Nós adoramos experimentar, ousar, fazer coisas diferentes. Estamos sempre procurando novas fontes de excitação, que estimulem nossas fantasias e nosso apetite, que já é enorme. Uma de nossas fantasias mais excitantes é a de transarmos com mais pessoas, uma suruba. Ela sempre me diz que uma das suas maiores taras é de se exibir, ser desejada por muitos homens, ver todos de pau duro por ela, ser cobiçada. Quando pergunto se ela, além de ser vista, deseja ser possuída por estes homens, ela sempre fica em dúvida, diz que não sabe, desconversa, e isto que me faz desconfiar de que, no fundo, ela adoraria transar com todos, adoraria ser “currada”. Quanto a mim, apesar de morrer de ciúmes, procuro sempre encarar esta idéia como forma de proporcionar a ela um prazer que ela realmente merece, pois ela é um tesão de mulher. Além do mais, como tenho certeza de que ela realmente me ama, sei que isto é apenas uma fantasia, apenas sexo, e sexo só faz bem, até porque a coisa que mais me dá tesão é vê-la excitada, é a coisa mais linda do mundo a minha gata gozando. Entretanto, nunca tivemos oportunidade, ou talvez coragem, de realizarmos estas fantasias.
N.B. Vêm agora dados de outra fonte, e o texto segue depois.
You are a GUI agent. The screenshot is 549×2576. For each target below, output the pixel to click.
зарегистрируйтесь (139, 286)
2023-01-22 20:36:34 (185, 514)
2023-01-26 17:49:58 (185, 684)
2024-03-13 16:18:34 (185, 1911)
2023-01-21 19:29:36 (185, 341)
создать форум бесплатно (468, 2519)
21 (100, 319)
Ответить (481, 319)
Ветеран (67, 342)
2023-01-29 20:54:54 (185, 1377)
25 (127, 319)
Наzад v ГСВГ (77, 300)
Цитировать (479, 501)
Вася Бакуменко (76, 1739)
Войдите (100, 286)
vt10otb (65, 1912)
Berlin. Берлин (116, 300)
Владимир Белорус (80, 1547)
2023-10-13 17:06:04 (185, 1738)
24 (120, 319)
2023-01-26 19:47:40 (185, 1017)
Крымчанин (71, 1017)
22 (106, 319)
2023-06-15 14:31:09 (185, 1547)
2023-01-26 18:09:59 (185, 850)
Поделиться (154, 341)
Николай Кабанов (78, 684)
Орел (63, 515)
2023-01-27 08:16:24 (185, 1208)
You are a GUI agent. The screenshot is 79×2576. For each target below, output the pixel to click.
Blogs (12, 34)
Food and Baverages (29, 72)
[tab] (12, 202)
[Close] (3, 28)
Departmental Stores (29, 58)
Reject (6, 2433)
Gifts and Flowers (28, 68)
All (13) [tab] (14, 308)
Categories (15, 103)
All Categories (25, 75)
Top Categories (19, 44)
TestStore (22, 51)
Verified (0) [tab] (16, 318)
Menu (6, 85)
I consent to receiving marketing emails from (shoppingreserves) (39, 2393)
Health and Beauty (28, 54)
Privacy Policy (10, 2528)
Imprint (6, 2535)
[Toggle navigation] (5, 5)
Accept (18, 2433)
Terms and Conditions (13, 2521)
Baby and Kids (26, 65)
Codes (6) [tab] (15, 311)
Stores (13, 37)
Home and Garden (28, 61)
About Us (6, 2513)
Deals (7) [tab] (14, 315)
Um dia, resolvemos ir a uma boate recém inaugurada, que apresentava shows eróticos. Antes de levá-la, eu já tinha ido até a boate para verificar o ambiente, pois jamais a exporia a um ambiente desagradável ou até de risco. Assim, fomos na noite de quarta-feira, que eu já sabia que quase não havia movimento, o que nos facilitaria manter a discrição, já que nossa intenção era apenas assistir o show, por pura curiosidade.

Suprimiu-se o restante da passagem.